Gazeteci yaşadı, gazeteci öldü: Işık içinde uyu Baki Özilhan...

Nahit Duru

Gazeteci Baki Özilhan’ın ani ölümü tüm dostlarını olduğu gibi beni de üzüntüye boğdu. Gazeteci doğup, gazeteci ölmek hiç de kolay değil ülkemizde. Büyük usta Şinasi Nahit Berker’in dediği gibi gazeteci doğanlardandı Özilhan. Berker’in dediğinin dışında gazeteci olarak ölmeyi de başaran ender gazetecilerdendi. Son zamanlarda göremediğimiz…

Bülent Ecevit’le Arayış Dergisini çıkarttığımız dönemde, Baki Özilhan TRT’de Anarşi ve Terör adlı bir program yapıyordu.

Hatta Bülent Ecevit, bana bir not yazarak, Ertuğrul Özkök’ün  bu programı öven bir yazı yazmasını istemişti. Ertuğrul da çok güzel bir yazı hazırlamıştı.

Baki bu program sürerken 1402’lik olmuş TRT ile ilişkileri kesilmişti.
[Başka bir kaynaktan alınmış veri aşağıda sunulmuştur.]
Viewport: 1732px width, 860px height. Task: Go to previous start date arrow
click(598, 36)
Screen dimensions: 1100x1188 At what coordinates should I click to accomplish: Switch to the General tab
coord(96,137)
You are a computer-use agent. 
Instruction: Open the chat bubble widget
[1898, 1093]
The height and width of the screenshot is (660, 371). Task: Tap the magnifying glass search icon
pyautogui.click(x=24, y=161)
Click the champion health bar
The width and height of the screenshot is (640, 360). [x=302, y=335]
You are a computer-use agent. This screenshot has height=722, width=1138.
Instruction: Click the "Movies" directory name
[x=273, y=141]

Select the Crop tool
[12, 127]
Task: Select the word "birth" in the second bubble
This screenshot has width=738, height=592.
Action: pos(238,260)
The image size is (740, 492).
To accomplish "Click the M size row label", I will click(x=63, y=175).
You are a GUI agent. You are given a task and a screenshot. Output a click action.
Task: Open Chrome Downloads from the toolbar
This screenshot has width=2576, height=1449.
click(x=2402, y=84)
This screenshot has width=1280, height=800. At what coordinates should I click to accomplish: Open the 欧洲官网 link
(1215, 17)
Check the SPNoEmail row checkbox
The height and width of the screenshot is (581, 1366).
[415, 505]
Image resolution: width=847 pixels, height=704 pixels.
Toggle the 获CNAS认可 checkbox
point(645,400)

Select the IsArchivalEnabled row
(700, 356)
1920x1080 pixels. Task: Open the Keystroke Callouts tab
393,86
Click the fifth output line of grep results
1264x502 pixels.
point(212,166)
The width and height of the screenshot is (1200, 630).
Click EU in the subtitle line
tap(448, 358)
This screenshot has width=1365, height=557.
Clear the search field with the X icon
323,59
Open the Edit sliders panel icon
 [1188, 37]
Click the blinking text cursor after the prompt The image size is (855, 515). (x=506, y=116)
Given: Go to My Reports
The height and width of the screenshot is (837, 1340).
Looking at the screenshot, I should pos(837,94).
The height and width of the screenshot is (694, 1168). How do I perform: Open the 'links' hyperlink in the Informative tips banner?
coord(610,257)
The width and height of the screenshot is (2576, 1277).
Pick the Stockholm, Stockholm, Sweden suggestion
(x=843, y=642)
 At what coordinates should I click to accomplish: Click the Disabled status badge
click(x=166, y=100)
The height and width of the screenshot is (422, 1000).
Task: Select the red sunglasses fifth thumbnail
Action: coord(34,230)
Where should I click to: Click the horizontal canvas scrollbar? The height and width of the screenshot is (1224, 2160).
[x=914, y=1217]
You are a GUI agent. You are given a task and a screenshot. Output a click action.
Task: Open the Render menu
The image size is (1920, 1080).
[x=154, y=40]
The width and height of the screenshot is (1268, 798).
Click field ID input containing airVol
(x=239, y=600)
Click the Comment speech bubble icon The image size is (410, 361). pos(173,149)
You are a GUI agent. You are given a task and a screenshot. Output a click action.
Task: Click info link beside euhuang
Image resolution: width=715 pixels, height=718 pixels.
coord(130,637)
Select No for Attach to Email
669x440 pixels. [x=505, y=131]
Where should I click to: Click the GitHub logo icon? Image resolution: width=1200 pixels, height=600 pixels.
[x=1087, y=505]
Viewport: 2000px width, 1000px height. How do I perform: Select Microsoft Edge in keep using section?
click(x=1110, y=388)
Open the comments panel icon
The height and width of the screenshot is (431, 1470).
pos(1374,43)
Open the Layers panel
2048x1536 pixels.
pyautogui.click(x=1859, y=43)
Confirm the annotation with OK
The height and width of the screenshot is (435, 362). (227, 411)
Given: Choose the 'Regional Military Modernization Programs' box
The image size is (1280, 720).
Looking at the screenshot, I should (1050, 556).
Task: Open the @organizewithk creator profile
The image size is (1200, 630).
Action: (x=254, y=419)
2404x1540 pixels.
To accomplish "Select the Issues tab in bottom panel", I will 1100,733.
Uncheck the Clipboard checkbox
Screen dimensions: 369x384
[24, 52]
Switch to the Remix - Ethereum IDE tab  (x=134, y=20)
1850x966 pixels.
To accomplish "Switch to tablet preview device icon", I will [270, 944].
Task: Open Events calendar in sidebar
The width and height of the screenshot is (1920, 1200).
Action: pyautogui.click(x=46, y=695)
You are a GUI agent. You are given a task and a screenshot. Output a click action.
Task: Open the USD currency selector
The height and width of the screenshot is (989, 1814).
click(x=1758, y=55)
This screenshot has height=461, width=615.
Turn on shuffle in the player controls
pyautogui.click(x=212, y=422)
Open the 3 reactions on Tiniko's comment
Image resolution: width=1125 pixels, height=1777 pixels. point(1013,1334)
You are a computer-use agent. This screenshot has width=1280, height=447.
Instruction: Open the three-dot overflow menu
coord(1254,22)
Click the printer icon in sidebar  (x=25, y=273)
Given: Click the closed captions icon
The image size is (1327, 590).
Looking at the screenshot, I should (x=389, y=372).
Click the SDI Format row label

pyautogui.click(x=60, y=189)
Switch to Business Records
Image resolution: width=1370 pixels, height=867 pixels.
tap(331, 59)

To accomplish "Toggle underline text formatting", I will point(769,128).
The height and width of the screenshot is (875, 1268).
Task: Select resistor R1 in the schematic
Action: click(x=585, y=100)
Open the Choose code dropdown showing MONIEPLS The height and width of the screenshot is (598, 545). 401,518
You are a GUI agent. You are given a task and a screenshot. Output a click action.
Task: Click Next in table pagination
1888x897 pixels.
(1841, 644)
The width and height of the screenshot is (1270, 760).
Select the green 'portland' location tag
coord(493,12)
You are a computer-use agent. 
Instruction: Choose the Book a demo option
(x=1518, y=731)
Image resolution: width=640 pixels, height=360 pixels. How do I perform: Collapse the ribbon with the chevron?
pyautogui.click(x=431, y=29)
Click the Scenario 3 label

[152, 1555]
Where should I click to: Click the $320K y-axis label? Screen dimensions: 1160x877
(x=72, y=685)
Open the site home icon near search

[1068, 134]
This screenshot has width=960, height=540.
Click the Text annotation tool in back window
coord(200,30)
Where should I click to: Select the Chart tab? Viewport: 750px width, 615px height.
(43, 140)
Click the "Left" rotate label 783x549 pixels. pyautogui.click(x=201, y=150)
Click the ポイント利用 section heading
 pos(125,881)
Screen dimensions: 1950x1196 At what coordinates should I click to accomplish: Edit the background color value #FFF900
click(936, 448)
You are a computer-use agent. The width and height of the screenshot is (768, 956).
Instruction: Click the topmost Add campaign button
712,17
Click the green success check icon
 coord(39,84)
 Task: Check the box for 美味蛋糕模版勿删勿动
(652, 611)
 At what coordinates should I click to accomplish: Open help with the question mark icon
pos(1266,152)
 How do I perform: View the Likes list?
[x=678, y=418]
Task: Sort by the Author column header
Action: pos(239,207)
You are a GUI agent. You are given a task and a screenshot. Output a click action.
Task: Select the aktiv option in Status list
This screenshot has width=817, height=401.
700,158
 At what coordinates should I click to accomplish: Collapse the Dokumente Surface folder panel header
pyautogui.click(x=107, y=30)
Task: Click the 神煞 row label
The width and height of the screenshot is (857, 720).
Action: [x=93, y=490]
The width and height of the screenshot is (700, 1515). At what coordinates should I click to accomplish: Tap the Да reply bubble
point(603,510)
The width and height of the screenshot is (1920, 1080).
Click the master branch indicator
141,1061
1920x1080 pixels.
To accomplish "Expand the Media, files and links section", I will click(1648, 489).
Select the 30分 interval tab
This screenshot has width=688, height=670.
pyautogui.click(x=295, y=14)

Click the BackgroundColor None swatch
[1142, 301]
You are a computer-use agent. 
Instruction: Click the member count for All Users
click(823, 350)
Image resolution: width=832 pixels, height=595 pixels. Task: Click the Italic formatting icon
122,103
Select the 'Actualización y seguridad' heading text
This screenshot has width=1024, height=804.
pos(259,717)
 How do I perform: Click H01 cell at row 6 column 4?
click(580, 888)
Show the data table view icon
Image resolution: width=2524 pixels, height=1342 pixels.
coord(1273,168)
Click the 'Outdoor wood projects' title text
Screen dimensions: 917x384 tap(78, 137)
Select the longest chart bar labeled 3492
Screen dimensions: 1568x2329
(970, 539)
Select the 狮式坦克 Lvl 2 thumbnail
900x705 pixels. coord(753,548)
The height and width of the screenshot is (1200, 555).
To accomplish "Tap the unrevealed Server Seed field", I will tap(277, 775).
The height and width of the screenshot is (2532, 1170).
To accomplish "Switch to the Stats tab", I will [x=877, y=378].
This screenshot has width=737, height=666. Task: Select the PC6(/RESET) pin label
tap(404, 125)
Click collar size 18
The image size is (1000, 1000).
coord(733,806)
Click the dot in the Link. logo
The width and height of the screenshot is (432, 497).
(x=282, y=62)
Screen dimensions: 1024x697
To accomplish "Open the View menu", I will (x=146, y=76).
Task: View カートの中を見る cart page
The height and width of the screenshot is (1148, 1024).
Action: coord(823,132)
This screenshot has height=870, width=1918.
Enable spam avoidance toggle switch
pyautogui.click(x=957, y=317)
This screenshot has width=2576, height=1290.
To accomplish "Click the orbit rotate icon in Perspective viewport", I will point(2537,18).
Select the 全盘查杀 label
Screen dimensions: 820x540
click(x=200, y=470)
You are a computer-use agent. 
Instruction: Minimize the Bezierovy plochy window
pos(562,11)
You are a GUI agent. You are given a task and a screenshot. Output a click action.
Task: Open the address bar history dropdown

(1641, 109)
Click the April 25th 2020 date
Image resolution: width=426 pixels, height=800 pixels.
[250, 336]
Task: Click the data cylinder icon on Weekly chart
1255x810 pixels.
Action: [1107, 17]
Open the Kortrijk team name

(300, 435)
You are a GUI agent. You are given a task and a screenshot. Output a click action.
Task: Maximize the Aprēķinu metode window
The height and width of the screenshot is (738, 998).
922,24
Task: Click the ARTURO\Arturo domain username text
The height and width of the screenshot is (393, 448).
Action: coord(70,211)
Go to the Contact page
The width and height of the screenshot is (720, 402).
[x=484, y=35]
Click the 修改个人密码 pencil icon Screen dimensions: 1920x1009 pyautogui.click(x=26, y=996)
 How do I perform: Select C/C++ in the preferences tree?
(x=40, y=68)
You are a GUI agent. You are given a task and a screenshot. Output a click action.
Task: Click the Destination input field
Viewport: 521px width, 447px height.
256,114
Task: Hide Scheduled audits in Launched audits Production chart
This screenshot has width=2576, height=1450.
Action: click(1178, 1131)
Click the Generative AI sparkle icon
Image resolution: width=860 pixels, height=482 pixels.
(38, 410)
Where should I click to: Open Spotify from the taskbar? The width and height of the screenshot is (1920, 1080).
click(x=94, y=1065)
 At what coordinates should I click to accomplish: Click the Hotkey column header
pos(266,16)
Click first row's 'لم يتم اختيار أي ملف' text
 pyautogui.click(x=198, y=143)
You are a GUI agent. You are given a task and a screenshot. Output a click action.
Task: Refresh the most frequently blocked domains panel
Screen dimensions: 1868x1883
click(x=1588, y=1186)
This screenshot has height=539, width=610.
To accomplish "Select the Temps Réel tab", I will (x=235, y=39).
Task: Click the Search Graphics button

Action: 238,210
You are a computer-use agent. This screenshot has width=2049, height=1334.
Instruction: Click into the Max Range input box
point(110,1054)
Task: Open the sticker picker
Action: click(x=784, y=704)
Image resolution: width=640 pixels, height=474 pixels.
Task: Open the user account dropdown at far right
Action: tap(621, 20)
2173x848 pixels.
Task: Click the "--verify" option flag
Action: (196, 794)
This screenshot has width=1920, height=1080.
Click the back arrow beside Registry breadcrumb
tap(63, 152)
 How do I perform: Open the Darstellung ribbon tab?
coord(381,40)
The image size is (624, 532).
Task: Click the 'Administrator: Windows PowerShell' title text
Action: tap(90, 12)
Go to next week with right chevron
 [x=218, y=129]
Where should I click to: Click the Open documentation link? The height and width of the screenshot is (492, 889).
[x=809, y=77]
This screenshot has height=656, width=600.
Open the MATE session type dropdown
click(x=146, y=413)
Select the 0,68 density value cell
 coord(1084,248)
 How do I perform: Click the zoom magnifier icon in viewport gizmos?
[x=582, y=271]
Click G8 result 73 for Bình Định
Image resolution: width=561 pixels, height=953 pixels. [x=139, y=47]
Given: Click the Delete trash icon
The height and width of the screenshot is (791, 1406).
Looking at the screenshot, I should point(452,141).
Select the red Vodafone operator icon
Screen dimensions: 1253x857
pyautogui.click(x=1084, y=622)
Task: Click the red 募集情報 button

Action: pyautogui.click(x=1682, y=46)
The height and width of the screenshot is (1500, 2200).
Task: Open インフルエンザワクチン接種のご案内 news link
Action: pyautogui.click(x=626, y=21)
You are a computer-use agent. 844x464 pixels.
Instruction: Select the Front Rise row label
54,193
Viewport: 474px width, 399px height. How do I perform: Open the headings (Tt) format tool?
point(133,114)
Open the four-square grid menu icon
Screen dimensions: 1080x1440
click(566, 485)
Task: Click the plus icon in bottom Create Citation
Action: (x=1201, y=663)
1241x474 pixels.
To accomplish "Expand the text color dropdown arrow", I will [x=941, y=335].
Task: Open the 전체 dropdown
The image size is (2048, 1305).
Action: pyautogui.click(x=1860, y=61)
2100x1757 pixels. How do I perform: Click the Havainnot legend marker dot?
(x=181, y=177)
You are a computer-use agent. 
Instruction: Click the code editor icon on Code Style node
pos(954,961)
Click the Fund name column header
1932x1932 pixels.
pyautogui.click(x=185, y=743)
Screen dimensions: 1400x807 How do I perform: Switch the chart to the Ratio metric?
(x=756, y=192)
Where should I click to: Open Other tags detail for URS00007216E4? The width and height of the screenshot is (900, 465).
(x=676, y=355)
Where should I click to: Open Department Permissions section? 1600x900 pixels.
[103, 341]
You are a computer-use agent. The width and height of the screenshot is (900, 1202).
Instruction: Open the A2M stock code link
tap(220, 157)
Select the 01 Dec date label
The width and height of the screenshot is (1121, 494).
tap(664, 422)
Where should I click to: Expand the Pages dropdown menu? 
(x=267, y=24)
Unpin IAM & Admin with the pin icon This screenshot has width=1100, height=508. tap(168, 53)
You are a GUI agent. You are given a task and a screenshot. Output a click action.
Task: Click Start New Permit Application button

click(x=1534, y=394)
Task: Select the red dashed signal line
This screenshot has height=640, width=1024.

Sevgili Özilhan’la birlikte çalışmaya başlamamı ARAYIŞ kitabımda özetle şöyle anlatmıştım:

“Bülent Ecevit'in yasaklandığı tarihten bir süre sonra Baki Özilhan Arayış’a geldi... TRT'den 1402'lik olmuş ve Yankı dergisine çalışmaya başlamıştı...  Yankı'nın çalışma ortamı da bizdeki kadar rahat olmasa gerek ki, ‘Müdürüm  -Baki yıllardır bana böyle hitabeder- burası rahat, burada çalışıp, yazılarımı burada yazabilir miyim? “ diye sordu. Ben de istediği gibi çalışabileceğini, her zaman gelebileceğini söyledim...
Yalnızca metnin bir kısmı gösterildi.